# Компьютерные технологии > Железо (hardware) > Периферийные устройства >  Господа, лучший Wi-fi раутер за $200.

## FUNTIK666

Господа, необходим данный девайс, основные требования такие:

1. Должен выжимать высокие скорости (9-10 метров в сек)
2. Иметь как можно более высокую зону покрытия
3. Желательно иметь поддержку dd wrt
4. Остальные плюшки в стиле флешка в хвост совсем не обязательны, но и не возбраняются :)

Пока остановился на *Cisco Linksys E3000*. Кто-нибудь может посоветовать что-нибудь лучше? Или может скажет про плюсы и минусы этого девайса? Заранее огромное спасибо :)

----------


## Pdv

Линксусы хорошие и интересные машинки, но с ними надо хорошенько повозиться, чтобы создать идеал) Если не смущает, что придется ковыряться - берите его.
Если хотите по-меньше возиться, то могу посоветовать Netgear.. модель подберите под себя, но производитель по обзорам достаточно не плохой.
Не советую брать Асусы и Длинки.

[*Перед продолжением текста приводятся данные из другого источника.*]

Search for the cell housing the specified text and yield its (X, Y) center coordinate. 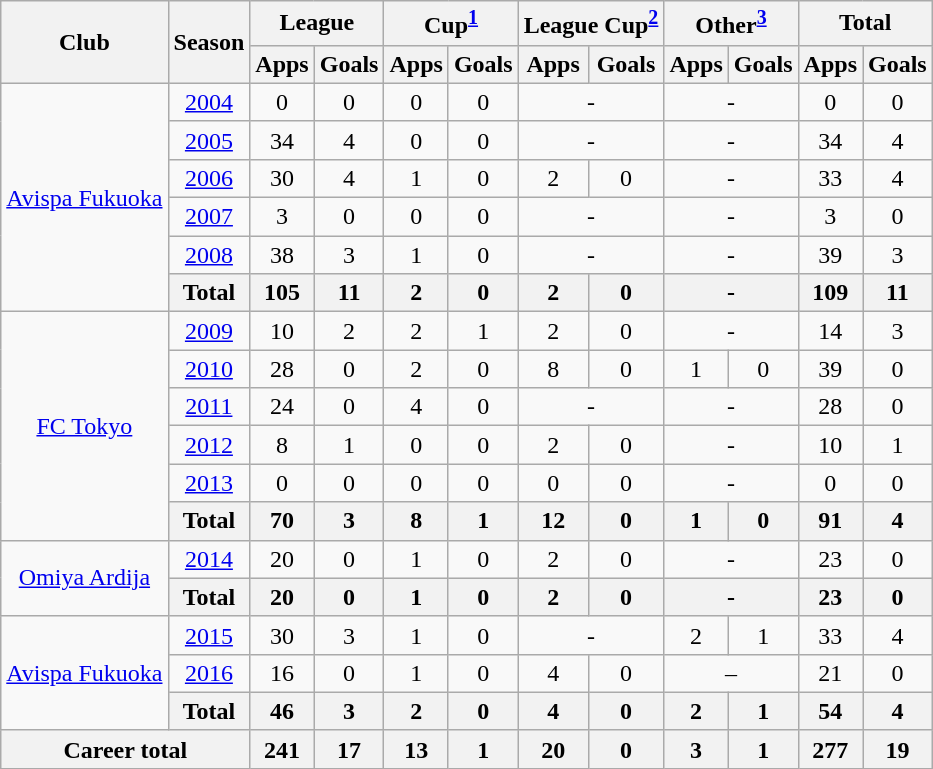
277 (830, 749)
Season (209, 42)
2009 (209, 331)
70 (282, 521)
2004 (209, 102)
241 (282, 749)
54 (830, 711)
24 (282, 407)
91 (830, 521)
2014 (209, 559)
14 (830, 331)
League Cup2 (591, 24)
2015 (209, 635)
38 (282, 255)
2016 (209, 673)
105 (282, 293)
– (731, 673)
Career total (126, 749)
2005 (209, 140)
League (317, 24)
2011 (209, 407)
109 (830, 293)
13 (416, 749)
Club (84, 42)
Cup1 (451, 24)
FC Tokyo (84, 426)
2007 (209, 217)
2006 (209, 178)
16 (282, 673)
Omiya Ardija (84, 578)
17 (349, 749)
21 (830, 673)
2010 (209, 369)
12 (553, 521)
Other3 (731, 24)
2012 (209, 445)
2013 (209, 483)
2008 (209, 255)
46 (282, 711)
19 (897, 749)
Capture the cell that displays the provided text and extract its [x, y] central coordinate. 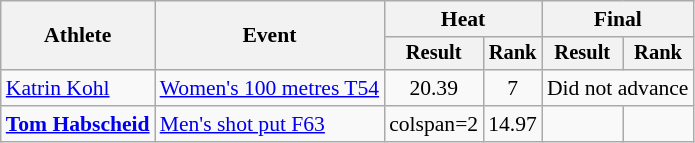
Tom Habscheid [78, 124]
Did not advance [618, 88]
7 [512, 88]
Event [270, 36]
Women's 100 metres T54 [270, 88]
20.39 [434, 88]
Katrin Kohl [78, 88]
Final [618, 19]
Heat [463, 19]
14.97 [512, 124]
Men's shot put F63 [270, 124]
Athlete [78, 36]
colspan=2 [434, 124]
Provide the [x, y] coordinate of the cell's center where the given text is located.  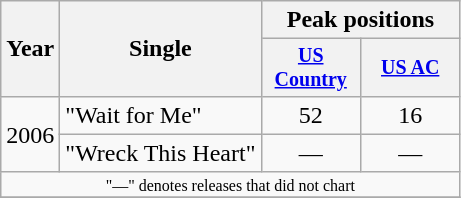
Single [160, 49]
2006 [30, 134]
US Country [310, 68]
US AC [410, 68]
16 [410, 115]
52 [310, 115]
"Wreck This Heart" [160, 153]
"Wait for Me" [160, 115]
"—" denotes releases that did not chart [230, 184]
Year [30, 49]
Peak positions [360, 20]
Determine the (X, Y) coordinate at the center of the cell enclosing the given text.  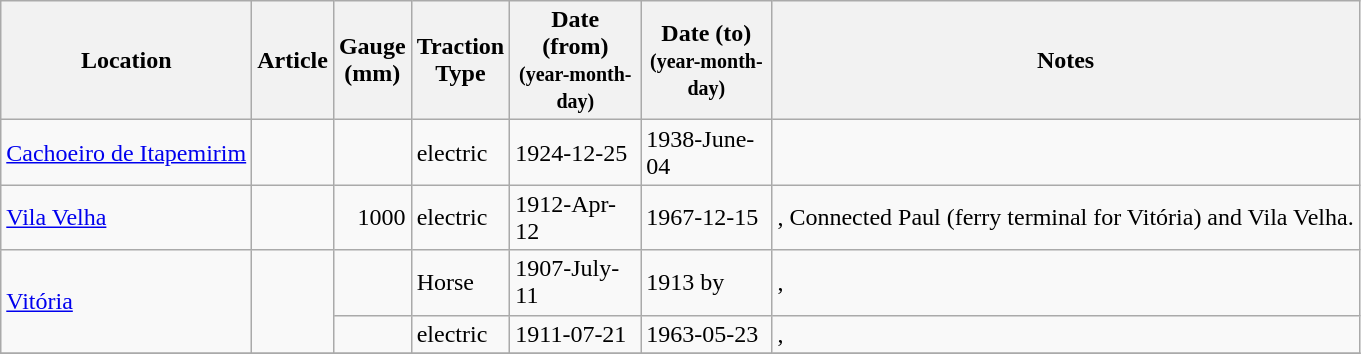
1911-07-21 (576, 334)
TractionType (460, 60)
1912-Apr-12 (576, 218)
1913 by (706, 282)
1963-05-23 (706, 334)
Vitória (126, 302)
Cachoeiro de Itapemirim (126, 152)
Date (to)(year-month-day) (706, 60)
Date (from)(year-month-day) (576, 60)
1907-July-11 (576, 282)
Location (126, 60)
1924-12-25 (576, 152)
Horse (460, 282)
, Connected Paul (ferry terminal for Vitória) and Vila Velha. (1066, 218)
Gauge (mm) (372, 60)
1938-June-04 (706, 152)
Vila Velha (126, 218)
1000 (372, 218)
Notes (1066, 60)
Article (293, 60)
1967-12-15 (706, 218)
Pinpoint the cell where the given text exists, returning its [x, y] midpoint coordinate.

Длинки из брака не вылазят, а асусы очень сильно занижают скорость и виснут, хотя умельцы говорят, что после перепрошивки, половина глюков пропадает )

----------


## Pdv

Взял себе домой Netgear WNR3500L-100RUS, доволен как удав :)

----------


## FUNTIK666

> Взял себе домой Netgear WNR3500L-100RUS, доволен как удав :)


Какие скорости выдает? )

----------


## Pdv

по 2ip.ru -
Входящая скорость 	12.54 Mбит/сек
Исходящая скорость 	7.70 Mбит/сек 

кстати, знает кто нормальные замерщики скоростей?)

----------